- Cover of the first light novel volume

悪役令嬢、セシリア・シルビィは死にたくないので男装することにした。 (Akuyaku Reijō, Seshiria Shirubyi wa Shinitakunai node Dansō Suru Koto ni Shita)
- Genre: Isekai; Romantic comedy;
- Written by: Hiroro Akizakura
- Published by: Shōsetsuka ni Narō
- Original run: March 15, 2019 – May 24, 2022
- Written by: Hiroro Akizakura
- Illustrated by: Dangmill
- Published by: Kadokawa Shoten
- English publisher: NA: Yen Press;
- Imprint: Kadokawa Beans Bunko
- Original run: August 1, 2019 – present
- Volumes: 5 + 1 side stories
- Written by: Hiroro Akizakura
- Illustrated by: Shino Akiyama
- Published by: Kadokawa Shoten
- English publisher: NA: Yen Press;
- Imprint: Flos Comic
- Magazine: ComicWalker; Niconico Seiga;
- Original run: May 22, 2020 – present
- Volumes: 8
- Anime and manga portal

= Cross-Dressing Villainess Cecilia Sylvie =

Japanese light novel series

 is a Japanese light novel series written by Hiroro Akizakura.

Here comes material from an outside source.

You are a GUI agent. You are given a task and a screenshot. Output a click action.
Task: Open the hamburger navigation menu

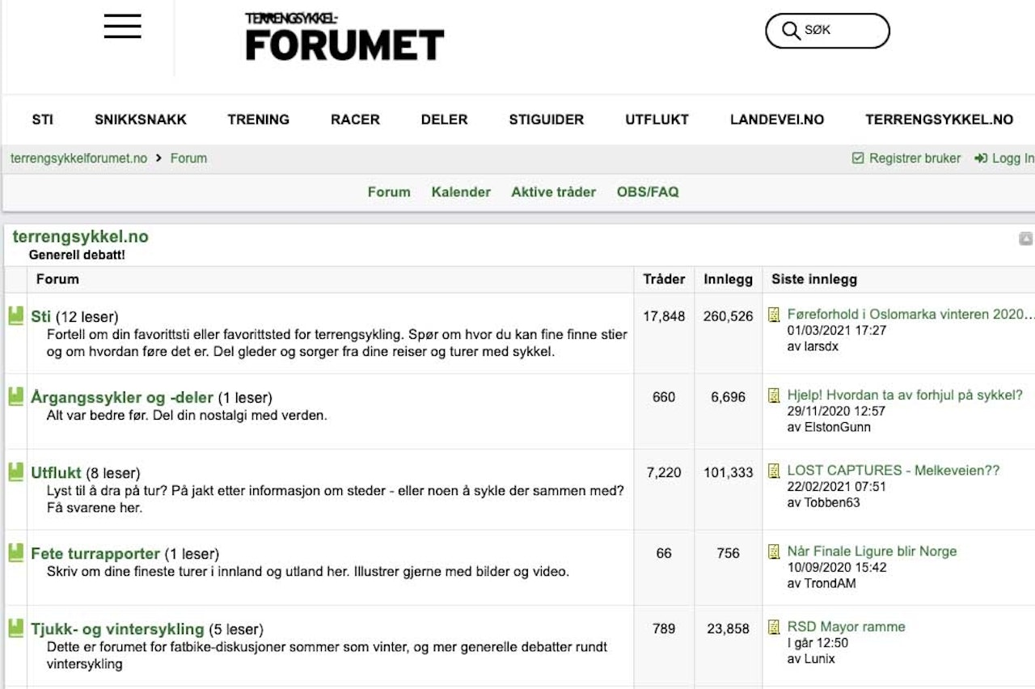(121, 26)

The series originated on the Shōsetsuka ni Narō website in March 2020, before being published in print with illustrations by Dangmill by Kadokawa Shoten beginning in August 2019. A manga adaptation, illustrated by Shino Akiyama, began serialization on the ComicWalker and Niconico Seiga websites in May 2020.

==Media==
===Light novel===
Written by Hiroro Akizakura, the series was published on the novel posting website Shōsetsuka ni Narō from March 15, 2019, to May 24, 2022. The series was later acquired by Kadokawa Shoten, who began publishing the series in print with illustrations by Dangmill on August 1, 2019. As of August 2025, five volumes and a side stories collection volume have been released.

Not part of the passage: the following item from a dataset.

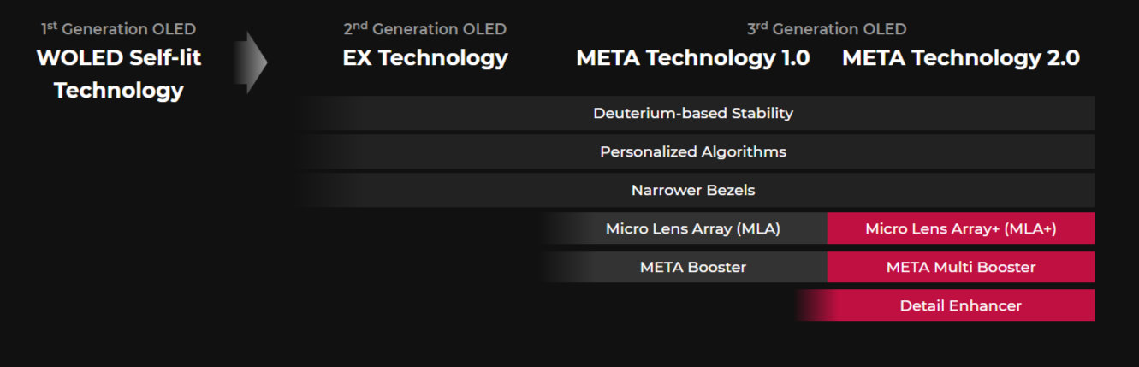The height and width of the screenshot is (367, 1139).
Task: Click the word "EX" in the second heading
Action: 358,58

In May 2021, Yen Press announced that they licensed the series for English publication.

====Volumes====

| No. | Original release date | Original ISBN | English release date | English ISBN |
|---|---|---|---|---|
| 1 | August 1, 2019 | 978-4-04-108518-9 | January 4, 2022 | 978-1-9753-3421-5 |
| 2 | August 1, 2020 | 978-4-04-109394-8 | April 26, 2022 | 978-1-9753-3423-9 |
| 3 | June 1, 2021 | 978-4-04-111452-0 | November 22, 2022 | 978-1-9753-4292-0 |
| 4 | February 1, 2022 | 978-4-04-112242-6 | April 18, 2023 | 978-1-9753-6399-4 |
| 5 | September 1, 2022 | 978-4-04-112899-2 | August 22, 2023 | 978-1-9753-6859-3 |
| Ex | August 29, 2025 | 978-4-04-116355-9 | — | — |

===Manga===
A manga adaptation, illustrated by Shino Akiyama, began serialization on the ComicWalker and Niconico Seiga websites under Kadokawa Shoten's Flos Comic imprint on May 22, 2020. As of September 2025, the manga's individual chapters have been collected into eight tankōbon volumes.

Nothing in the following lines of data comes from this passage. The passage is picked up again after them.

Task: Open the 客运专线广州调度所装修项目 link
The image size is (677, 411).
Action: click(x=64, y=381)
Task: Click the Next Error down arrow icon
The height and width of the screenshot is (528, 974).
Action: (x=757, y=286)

In August 2021, Yen Press announced that they also licensed the manga for English publication.

====Volumes====

| No. | Original release date | Original ISBN | English release date | English ISBN |
|---|---|---|---|---|
| 1 | August 5, 2020 | 978-4-04-064778-4 | March 29, 2022 | 978-1-9753-3659-2 |
| 2 | December 28, 2020 | 978-4-04-680142-5 | August 23, 2022 | 978-1-9753-3661-5 |
| 3 | August 5, 2021 | 978-4-04-680677-2 | February 21, 2023 | 978-1-9753-4290-6 |
| 4 | April 5, 2022 | 978-4-04-681299-5 | June 20, 2023 | 978-1-9753-6745-9 |
| 5 | February 17, 2023 | 978-4-04-682000-6 | December 12, 2023 | 978-1-9753-7661-1 |
| 6 | December 14, 2023 | 978-4-04-683134-7 | November 19, 2024 | 979-8-8554-0636-8 |
| 7 | October 17, 2024 | 978-4-04-684110-0 | November 25, 2025 | 979-8-8554-2023-4 |
| 8 | September 17, 2025 | 978-4-04-685163-5 | — | — |

==Reception==
Rebecca Silverman of Anime News Network liked the characters, though she felt it shared many tropes common in similar series. Renee Scott of School Library Journal felt that the story was similar to other similar works, but nonetheless said it was a "fun read". Danica Davidson of Otaku USA felt the beginning of the story had too many details, but that later parts of the story improved. Davidson also praised the lead characters.